■ TASK PROMPT
Render every line of the entries below as a two-column Markdown table, with a running number under Row and the line's text under Line. Omit blank lines.

■ RECORDS PROVIDED
┌──

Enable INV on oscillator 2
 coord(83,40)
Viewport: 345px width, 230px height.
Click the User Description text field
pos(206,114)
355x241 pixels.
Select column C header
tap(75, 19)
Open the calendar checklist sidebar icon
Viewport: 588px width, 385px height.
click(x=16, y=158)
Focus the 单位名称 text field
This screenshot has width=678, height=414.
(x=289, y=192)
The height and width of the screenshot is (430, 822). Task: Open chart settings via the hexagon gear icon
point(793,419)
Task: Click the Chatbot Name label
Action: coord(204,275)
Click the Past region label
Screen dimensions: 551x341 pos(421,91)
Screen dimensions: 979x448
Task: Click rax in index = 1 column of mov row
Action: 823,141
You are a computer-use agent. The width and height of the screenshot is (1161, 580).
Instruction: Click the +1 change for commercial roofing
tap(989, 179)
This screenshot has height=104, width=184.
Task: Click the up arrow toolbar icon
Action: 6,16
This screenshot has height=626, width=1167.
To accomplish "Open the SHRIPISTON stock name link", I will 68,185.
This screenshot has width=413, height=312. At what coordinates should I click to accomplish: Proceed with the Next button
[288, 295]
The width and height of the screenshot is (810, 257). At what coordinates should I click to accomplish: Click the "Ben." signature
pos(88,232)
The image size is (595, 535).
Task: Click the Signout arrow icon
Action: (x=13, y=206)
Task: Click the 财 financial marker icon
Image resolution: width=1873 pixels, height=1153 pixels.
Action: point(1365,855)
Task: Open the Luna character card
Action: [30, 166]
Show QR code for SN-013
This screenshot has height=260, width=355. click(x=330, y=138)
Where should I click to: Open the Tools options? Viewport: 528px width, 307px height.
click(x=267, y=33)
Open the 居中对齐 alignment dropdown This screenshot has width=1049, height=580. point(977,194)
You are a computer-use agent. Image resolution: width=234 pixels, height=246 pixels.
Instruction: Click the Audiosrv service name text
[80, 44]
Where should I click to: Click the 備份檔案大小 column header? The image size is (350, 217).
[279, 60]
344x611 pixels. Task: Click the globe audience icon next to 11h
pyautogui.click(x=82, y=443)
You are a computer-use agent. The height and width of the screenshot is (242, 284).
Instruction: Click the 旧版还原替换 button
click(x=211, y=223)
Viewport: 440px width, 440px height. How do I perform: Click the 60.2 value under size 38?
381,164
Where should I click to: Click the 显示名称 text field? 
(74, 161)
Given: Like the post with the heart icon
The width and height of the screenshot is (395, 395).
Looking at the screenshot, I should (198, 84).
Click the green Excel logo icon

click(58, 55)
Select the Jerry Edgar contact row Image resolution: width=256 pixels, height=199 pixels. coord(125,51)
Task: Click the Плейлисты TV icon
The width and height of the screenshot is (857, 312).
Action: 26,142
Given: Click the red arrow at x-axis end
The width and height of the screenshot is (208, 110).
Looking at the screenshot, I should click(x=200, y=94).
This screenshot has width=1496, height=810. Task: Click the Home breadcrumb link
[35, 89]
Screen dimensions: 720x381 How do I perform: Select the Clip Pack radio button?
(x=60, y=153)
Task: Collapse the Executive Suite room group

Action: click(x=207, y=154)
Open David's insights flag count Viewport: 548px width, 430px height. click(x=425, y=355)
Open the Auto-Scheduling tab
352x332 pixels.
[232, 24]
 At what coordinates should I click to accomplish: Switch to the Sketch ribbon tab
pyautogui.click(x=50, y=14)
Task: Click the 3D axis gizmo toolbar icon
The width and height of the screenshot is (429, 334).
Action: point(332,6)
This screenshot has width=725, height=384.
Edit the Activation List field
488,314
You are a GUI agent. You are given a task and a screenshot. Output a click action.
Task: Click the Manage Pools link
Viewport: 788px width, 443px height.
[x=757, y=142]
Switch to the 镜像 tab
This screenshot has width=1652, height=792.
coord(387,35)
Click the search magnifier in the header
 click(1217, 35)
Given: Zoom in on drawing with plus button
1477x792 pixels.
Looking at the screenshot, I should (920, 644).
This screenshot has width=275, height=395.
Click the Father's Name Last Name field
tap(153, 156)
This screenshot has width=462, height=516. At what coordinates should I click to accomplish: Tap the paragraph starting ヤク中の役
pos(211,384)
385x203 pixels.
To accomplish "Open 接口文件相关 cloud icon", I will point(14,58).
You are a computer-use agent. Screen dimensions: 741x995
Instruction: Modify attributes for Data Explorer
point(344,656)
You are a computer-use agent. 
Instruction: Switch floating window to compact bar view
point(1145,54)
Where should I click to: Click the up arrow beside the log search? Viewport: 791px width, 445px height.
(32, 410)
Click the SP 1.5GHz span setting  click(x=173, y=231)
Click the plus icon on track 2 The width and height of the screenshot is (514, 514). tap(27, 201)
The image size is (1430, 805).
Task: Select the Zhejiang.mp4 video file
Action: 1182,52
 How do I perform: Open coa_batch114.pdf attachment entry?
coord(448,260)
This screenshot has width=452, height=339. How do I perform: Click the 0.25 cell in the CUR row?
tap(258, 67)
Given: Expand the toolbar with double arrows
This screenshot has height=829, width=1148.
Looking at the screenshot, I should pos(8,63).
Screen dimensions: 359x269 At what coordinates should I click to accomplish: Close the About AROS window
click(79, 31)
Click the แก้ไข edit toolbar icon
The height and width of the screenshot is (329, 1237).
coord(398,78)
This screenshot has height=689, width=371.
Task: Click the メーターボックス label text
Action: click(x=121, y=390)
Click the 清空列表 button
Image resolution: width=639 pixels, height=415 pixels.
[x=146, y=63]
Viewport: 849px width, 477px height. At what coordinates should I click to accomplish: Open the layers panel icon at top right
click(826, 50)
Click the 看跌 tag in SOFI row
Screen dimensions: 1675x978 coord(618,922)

└──

■ ANSWER TO THE TASK
| Row | Line |
|---|---|
| 1 | Enable INV on oscillator 2 |
| 2 |  coord(83,40) |
| 3 | Viewport: 345px width, 230px height. |
| 4 | Click the User Description text field |
| 5 | pos(206,114) |
| 6 | 355x241 pixels. |
| 7 | Select column C header |
| 8 | tap(75, 19) |
| 9 | Open the calendar checklist sidebar icon |
| 10 | Viewport: 588px width, 385px height. |
| 11 | click(x=16, y=158) |
| 12 | Focus the 单位名称 text field |
| 13 | This screenshot has width=678, height=414. |
| 14 | (x=289, y=192) |
| 15 | The height and width of the screenshot is (430, 822). Task: Open chart settings via the hexagon gear icon |
| 16 | point(793,419) |
| 17 | Task: Click the Chatbot Name label |
| 18 | Action: coord(204,275) |
| 19 | Click the Past region label |
| 20 | Screen dimensions: 551x341 pos(421,91) |
| 21 | Screen dimensions: 979x448 |
| 22 | Task: Click rax in index = 1 column of mov row |
| 23 | Action: 823,141 |
| 24 | You are a computer-use agent. The width and height of the screenshot is (1161, 580). |
| 25 | Instruction: Click the +1 change for commercial roofing |
| 26 | tap(989, 179) |
| 27 | This screenshot has height=104, width=184. |
| 28 | Task: Click the up arrow toolbar icon |
| 29 | Action: 6,16 |
| 30 | This screenshot has height=626, width=1167. |
| 31 | To accomplish "Open the SHRIPISTON stock name link", I will 68,185. |
| 32 | This screenshot has width=413, height=312. At what coordinates should I click to accomplish: Proceed with the Next button |
| 33 | [288, 295] |
| 34 | The width and height of the screenshot is (810, 257). At what coordinates should I click to accomplish: Click the "Ben." signature |
| 35 | pos(88,232) |
| 36 | The image size is (595, 535). |
| 37 | Task: Click the Signout arrow icon |
| 38 | Action: (x=13, y=206) |
| 39 | Task: Click the 财 financial marker icon |
| 40 | Image resolution: width=1873 pixels, height=1153 pixels. |
| 41 | Action: point(1365,855) |
| 42 | Task: Open the Luna character card |
| 43 | Action: [30, 166] |
| 44 | Show QR code for SN-013 |
| 45 | This screenshot has height=260, width=355. click(x=330, y=138) |
| 46 | Where should I click to: Open the Tools options? Viewport: 528px width, 307px height. |
| 47 | click(x=267, y=33) |
| 48 | Open the 居中对齐 alignment dropdown This screenshot has width=1049, height=580. point(977,194) |
| 49 | You are a computer-use agent. Image resolution: width=234 pixels, height=246 pixels. |
| 50 | Instruction: Click the Audiosrv service name text |
| 51 | [80, 44] |
| 52 | Where should I click to: Click the 備份檔案大小 column header? The image size is (350, 217). |
| 53 | [279, 60] |
| 54 | 344x611 pixels. Task: Click the globe audience icon next to 11h |
| 55 | pyautogui.click(x=82, y=443) |
| 56 | You are a computer-use agent. The height and width of the screenshot is (242, 284). |
| 57 | Instruction: Click the 旧版还原替换 button |
| 58 | click(x=211, y=223) |
| 59 | Viewport: 440px width, 440px height. How do I perform: Click the 60.2 value under size 38? |
| 60 | 381,164 |
| 61 | Where should I click to: Click the 显示名称 text field?  |
| 62 | (74, 161) |
| 63 | Given: Like the post with the heart icon |
| 64 | The width and height of the screenshot is (395, 395). |
| 65 | Looking at the screenshot, I should (198, 84). |
| 66 | Click the green Excel logo icon |
| 67 | click(58, 55) |
| 68 | Select the Jerry Edgar contact row Image resolution: width=256 pixels, height=199 pixels. coord(125,51) |
| 69 | Task: Click the Плейлисты TV icon |
| 70 | The width and height of the screenshot is (857, 312). |
| 71 | Action: 26,142 |
| 72 | Given: Click the red arrow at x-axis end |
| 73 | The width and height of the screenshot is (208, 110). |
| 74 | Looking at the screenshot, I should click(x=200, y=94). |
| 75 | This screenshot has width=1496, height=810. Task: Click the Home breadcrumb link |
| 76 | [35, 89] |
| 77 | Screen dimensions: 720x381 How do I perform: Select the Clip Pack radio button? |
| 78 | (x=60, y=153) |
| 79 | Task: Collapse the Executive Suite room group |
| 80 | Action: click(x=207, y=154) |
| 81 | Open David's insights flag count Viewport: 548px width, 430px height. click(x=425, y=355) |
| 82 | Open the Auto-Scheduling tab |
| 83 | 352x332 pixels. |
| 84 | [232, 24] |
| 85 |  At what coordinates should I click to accomplish: Switch to the Sketch ribbon tab |
| 86 | pyautogui.click(x=50, y=14) |
| 87 | Task: Click the 3D axis gizmo toolbar icon |
| 88 | The width and height of the screenshot is (429, 334). |
| 89 | Action: point(332,6) |
| 90 | This screenshot has width=725, height=384. |
| 91 | Edit the Activation List field |
| 92 | 488,314 |
| 93 | You are a GUI agent. You are given a task and a screenshot. Output a click action. |
| 94 | Task: Click the Manage Pools link |
| 95 | Viewport: 788px width, 443px height. |
| 96 | [x=757, y=142] |
| 97 | Switch to the 镜像 tab |
| 98 | This screenshot has width=1652, height=792. |
| 99 | coord(387,35) |
| 100 | Click the search magnifier in the header |
| 101 |  click(1217, 35) |
| 102 | Given: Zoom in on drawing with plus button |
| 103 | 1477x792 pixels. |
| 104 | Looking at the screenshot, I should (920, 644). |
| 105 | This screenshot has width=275, height=395. |
| 106 | Click the Father's Name Last Name field |
| 107 | tap(153, 156) |
| 108 | This screenshot has width=462, height=516. At what coordinates should I click to accomplish: Tap the paragraph starting ヤク中の役 |
| 109 | pos(211,384) |
| 110 | 385x203 pixels. |
| 111 | To accomplish "Open 接口文件相关 cloud icon", I will point(14,58). |
| 112 | You are a computer-use agent. Screen dimensions: 741x995 |
| 113 | Instruction: Modify attributes for Data Explorer |
| 114 | point(344,656) |
| 115 | You are a computer-use agent.  |
| 116 | Instruction: Switch floating window to compact bar view |
| 117 | point(1145,54) |
| 118 | Where should I click to: Click the up arrow beside the log search? Viewport: 791px width, 445px height. |
| 119 | (32, 410) |
| 120 | Click the SP 1.5GHz span setting  click(x=173, y=231) |
| 121 | Click the plus icon on track 2 The width and height of the screenshot is (514, 514). tap(27, 201) |
| 122 | The image size is (1430, 805). |
| 123 | Task: Select the Zhejiang.mp4 video file |
| 124 | Action: 1182,52 |
| 125 |  How do I perform: Open coa_batch114.pdf attachment entry? |
| 126 | coord(448,260) |
| 127 | This screenshot has width=452, height=339. How do I perform: Click the 0.25 cell in the CUR row? |
| 128 | tap(258, 67) |
| 129 | Given: Expand the toolbar with double arrows |
| 130 | This screenshot has height=829, width=1148. |
| 131 | Looking at the screenshot, I should pos(8,63). |
| 132 | Screen dimensions: 359x269 At what coordinates should I click to accomplish: Close the About AROS window |
| 133 | click(79, 31) |
| 134 | Click the แก้ไข edit toolbar icon |
| 135 | The height and width of the screenshot is (329, 1237). |
| 136 | coord(398,78) |
| 137 | This screenshot has height=689, width=371. |
| 138 | Task: Click the メーターボックス label text |
| 139 | Action: click(x=121, y=390) |
| 140 | Click the 清空列表 button |
| 141 | Image resolution: width=639 pixels, height=415 pixels. |
| 142 | [x=146, y=63] |
| 143 | Viewport: 849px width, 477px height. At what coordinates should I click to accomplish: Open the layers panel icon at top right |
| 144 | click(826, 50) |
| 145 | Click the 看跌 tag in SOFI row |
| 146 | Screen dimensions: 1675x978 coord(618,922) |